**EXERCISE BRIEF:**
Every line below that contains "screenshot" is to be copied.

**GIVEN DATA:**

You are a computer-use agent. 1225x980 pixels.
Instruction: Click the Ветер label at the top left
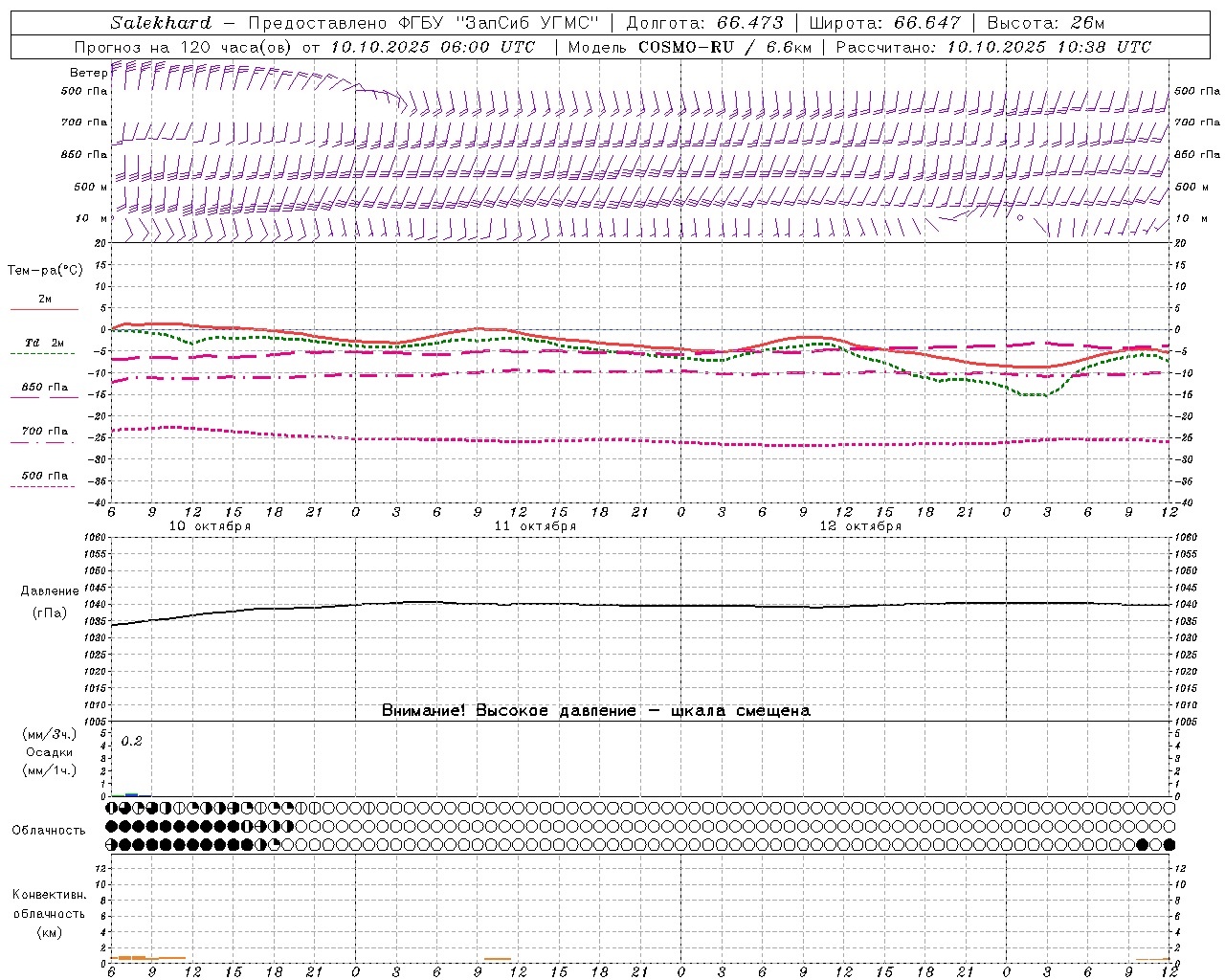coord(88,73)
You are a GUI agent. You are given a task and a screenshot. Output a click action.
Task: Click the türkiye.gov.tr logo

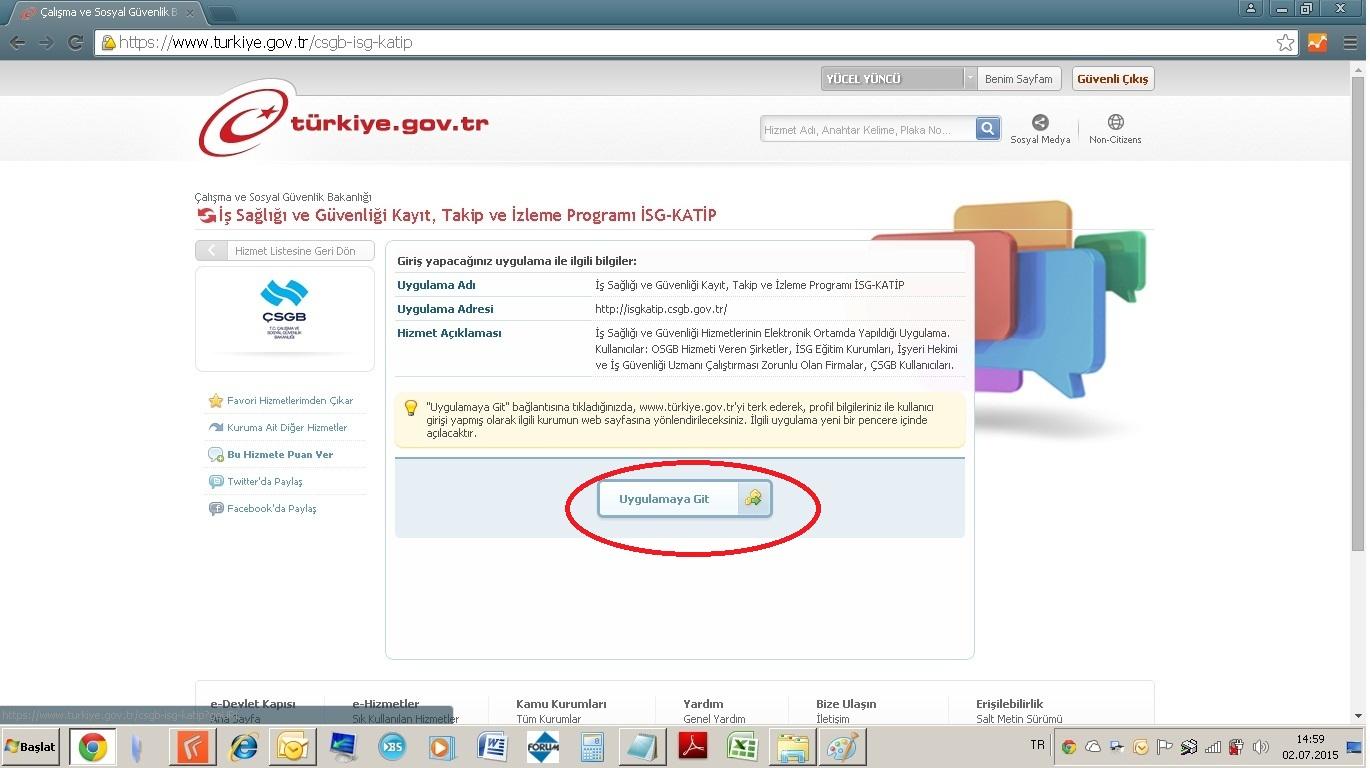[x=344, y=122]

* * *

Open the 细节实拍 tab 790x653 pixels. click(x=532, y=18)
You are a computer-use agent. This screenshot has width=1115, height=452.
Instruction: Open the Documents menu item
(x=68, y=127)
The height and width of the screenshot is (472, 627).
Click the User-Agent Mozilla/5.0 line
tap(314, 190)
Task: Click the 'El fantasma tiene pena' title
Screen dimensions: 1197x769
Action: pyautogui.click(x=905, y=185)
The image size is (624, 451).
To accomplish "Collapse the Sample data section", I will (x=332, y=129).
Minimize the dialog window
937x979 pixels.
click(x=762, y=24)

**SOLUTION:**
You are a GUI agent. You are given a task and a screenshot. Output a click action.
You are a computer-use agent. This screenshot has width=1115, height=452.
The height and width of the screenshot is (472, 627).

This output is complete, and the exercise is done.